In Goldinger, supra, the court held that summary judgment is properly used when interpreting a contract whose terms are unambiguous and uncontested, despite parties' divergent views of what the agreement provided. In the case sub judice, a similar fact situation exists; defendant does not contest the existence or the express terms of the agreement, only the legal effect to be given to the writing. Further, defendant does not contend that plaintiff is not entitled to the amount of money plaintiff seeks under the contract,
merely who is primarily responsible for payment thereof. Accordingly, the court is of the opinion that summary judgment in favor of plaintiff is justified in this instance.
It is not without deference to the cautions against granting summary judgment given in several Third Circuit Court of Appeals cases, namely Olympic Junior, Inc. v. David Crystal, Inc., 463 F.2d 1141 (3rd Cir. 1972) and Thompson-Starrett International, Inc. v. Tropic Plumbing, Inc., 457 F.2d 1349 (3rd Cir. 1972) that the court makes its holding. The court finds these cases clearly distinguishable. In Olympic, the defendant alleged the contract was too vague and indefinite to enforce, including the price for the sale of a business. The court held
(Since) the terms of the agreement are themselves in issue, to attempt to determine at this stage of the litigation whether terms are too vague to enforce would be mere speculation. Id. at 1147.
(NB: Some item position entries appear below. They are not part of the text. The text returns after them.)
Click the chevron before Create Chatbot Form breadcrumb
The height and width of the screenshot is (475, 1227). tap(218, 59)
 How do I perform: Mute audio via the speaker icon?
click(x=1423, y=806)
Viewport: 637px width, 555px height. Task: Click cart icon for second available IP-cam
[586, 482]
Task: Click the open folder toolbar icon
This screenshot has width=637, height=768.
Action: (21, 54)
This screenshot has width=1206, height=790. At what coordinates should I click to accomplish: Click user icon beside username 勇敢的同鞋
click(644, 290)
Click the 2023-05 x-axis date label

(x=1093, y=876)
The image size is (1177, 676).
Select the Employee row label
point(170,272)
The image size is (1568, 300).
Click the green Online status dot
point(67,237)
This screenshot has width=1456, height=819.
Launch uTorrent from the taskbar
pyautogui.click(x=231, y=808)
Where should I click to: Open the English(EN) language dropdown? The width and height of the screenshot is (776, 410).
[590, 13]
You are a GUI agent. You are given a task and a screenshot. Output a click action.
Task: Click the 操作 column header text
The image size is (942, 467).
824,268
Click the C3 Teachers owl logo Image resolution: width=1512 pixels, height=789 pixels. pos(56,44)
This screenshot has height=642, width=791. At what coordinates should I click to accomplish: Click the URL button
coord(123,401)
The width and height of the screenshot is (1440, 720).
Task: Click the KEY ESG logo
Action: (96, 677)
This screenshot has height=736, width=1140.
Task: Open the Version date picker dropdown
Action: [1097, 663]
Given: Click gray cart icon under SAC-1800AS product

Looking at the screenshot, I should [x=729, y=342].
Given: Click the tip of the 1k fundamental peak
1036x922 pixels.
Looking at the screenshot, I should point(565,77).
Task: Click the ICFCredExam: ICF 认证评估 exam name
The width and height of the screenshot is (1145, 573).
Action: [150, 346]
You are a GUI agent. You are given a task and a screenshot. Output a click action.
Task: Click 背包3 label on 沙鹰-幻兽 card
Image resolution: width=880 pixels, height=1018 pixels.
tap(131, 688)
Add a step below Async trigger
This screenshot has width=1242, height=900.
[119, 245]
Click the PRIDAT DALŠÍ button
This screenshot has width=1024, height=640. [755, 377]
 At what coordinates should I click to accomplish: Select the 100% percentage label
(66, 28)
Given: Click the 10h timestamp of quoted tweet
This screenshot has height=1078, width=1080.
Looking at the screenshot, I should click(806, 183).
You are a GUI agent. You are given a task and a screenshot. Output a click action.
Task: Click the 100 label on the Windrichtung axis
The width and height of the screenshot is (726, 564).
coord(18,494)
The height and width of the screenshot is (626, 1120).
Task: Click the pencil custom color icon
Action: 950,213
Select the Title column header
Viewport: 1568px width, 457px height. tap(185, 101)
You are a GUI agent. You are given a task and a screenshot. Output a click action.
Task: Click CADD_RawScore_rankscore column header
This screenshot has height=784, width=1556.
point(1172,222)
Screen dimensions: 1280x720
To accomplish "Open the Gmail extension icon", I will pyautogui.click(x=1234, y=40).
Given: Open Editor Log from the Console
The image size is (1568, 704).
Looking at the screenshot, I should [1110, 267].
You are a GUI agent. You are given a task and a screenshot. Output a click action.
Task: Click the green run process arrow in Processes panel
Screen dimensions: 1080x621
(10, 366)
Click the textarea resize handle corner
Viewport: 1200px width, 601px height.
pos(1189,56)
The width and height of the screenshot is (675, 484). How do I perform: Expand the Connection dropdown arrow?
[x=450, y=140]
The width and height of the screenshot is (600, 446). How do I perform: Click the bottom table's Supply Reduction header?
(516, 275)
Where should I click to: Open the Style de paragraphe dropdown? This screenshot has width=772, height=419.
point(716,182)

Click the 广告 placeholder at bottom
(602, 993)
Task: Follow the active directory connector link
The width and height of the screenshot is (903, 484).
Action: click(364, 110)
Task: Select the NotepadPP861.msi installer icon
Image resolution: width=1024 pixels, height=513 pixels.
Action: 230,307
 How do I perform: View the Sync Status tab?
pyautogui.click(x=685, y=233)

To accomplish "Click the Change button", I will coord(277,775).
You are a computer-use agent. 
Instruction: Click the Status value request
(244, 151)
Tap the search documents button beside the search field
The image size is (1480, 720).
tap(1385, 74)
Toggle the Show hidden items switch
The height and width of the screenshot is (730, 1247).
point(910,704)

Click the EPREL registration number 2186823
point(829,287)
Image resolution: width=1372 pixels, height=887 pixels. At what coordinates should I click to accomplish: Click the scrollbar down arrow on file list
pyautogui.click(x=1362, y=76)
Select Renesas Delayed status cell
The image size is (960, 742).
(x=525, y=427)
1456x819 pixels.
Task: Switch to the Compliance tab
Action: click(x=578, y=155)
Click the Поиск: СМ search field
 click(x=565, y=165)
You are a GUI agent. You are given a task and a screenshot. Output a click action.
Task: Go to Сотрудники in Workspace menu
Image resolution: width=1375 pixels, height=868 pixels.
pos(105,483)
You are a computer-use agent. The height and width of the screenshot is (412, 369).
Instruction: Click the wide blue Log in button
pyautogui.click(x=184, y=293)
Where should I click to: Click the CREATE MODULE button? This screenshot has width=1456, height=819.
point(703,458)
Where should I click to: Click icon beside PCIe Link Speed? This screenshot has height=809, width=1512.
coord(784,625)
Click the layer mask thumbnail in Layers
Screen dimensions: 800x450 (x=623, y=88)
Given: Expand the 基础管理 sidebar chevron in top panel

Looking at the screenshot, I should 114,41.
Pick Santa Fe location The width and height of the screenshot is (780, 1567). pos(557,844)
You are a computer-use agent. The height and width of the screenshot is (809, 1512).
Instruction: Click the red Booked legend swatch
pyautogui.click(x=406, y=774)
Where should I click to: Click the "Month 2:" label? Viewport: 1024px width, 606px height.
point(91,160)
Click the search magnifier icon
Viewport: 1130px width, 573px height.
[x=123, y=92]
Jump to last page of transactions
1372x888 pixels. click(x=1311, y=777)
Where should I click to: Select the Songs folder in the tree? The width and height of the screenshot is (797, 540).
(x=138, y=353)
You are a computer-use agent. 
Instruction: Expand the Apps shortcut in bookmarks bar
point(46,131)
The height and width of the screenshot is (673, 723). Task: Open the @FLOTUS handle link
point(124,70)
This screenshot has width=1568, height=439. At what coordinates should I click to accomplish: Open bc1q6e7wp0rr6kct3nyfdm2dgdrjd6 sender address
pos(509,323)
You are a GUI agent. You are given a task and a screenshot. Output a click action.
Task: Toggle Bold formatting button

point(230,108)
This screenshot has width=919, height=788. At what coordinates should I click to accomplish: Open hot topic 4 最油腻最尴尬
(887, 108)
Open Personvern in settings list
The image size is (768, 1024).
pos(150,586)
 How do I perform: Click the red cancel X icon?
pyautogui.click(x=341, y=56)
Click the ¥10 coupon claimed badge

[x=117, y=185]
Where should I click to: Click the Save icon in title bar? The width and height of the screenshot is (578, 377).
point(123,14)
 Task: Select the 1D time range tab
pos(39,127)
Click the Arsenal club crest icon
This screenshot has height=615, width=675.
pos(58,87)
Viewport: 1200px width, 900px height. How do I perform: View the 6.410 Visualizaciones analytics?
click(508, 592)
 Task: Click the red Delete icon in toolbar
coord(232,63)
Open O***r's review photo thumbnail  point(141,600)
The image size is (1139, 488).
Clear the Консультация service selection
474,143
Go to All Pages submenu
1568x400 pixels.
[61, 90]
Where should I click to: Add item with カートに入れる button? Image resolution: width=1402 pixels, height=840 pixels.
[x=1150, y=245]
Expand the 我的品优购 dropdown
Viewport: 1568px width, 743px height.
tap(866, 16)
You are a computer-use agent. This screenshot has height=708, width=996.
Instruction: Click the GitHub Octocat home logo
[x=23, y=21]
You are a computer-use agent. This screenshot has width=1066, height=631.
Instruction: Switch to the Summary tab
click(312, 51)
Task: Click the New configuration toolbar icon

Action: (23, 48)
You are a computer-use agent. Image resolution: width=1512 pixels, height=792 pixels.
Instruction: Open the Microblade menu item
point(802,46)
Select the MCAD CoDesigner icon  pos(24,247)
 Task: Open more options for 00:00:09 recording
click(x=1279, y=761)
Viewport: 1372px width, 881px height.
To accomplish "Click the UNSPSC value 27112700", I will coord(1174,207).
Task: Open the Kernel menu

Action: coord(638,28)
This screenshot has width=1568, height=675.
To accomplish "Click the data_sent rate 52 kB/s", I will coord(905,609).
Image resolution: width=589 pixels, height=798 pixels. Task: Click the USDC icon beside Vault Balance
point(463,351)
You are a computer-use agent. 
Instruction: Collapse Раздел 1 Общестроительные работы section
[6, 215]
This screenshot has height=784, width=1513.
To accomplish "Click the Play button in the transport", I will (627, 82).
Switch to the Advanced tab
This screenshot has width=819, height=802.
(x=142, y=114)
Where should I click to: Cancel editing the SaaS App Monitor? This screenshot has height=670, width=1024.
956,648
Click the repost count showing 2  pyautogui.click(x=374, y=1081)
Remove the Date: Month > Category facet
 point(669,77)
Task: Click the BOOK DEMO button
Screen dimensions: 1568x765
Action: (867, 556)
In so holding, the court reversed the lower court and denied a motion for summary judgment. In the instant case, however, the terms of the contract, particularly the amount, are not in issue, only the legal effect; hence Olympic is inapposite. In Thompson-Starrett, there was again an ambiguity in the contract itself, affecting the liabilities of the parties. The circuit court held that assuming ambiguity in the contract, parol evidence should have been permitted to determine the intent of the parties, making summary judgment inappropriate. As stated previously, however, there is no ambiguity with respect to the agreement in this case, eliminating the need for parol evidence. The only question to be resolved in the instant case is a question of law to be determined from uncontested facts.
B. Motion for Leave to File Third-Party Complaint
Inasmuch as the court has granted plaintiff's motion for summary judgment, defendant's motion to file third-party complaint becomes moot. Even in the absence of the granting of plaintiff's motion for summary judgment, the court is of the opinion that defendant's motion should be denied pursuant to Local Rule 301.04, which provides in pertinent part:
(a) A motion by a defendant for leave to bring in a third-party defendant under F.R.Civ.P. 14(a) shall be made within three (3) months after an order has been entered setting the case for trial, or within six (6) months from the date of service of the moving defendant's answer to the complaint, or whichever shall first occur.
Section (c) of that rule provides that if a showing of good cause is made, the rule may be suspended. Defendant has not carried its burden of establishing good cause for the delay.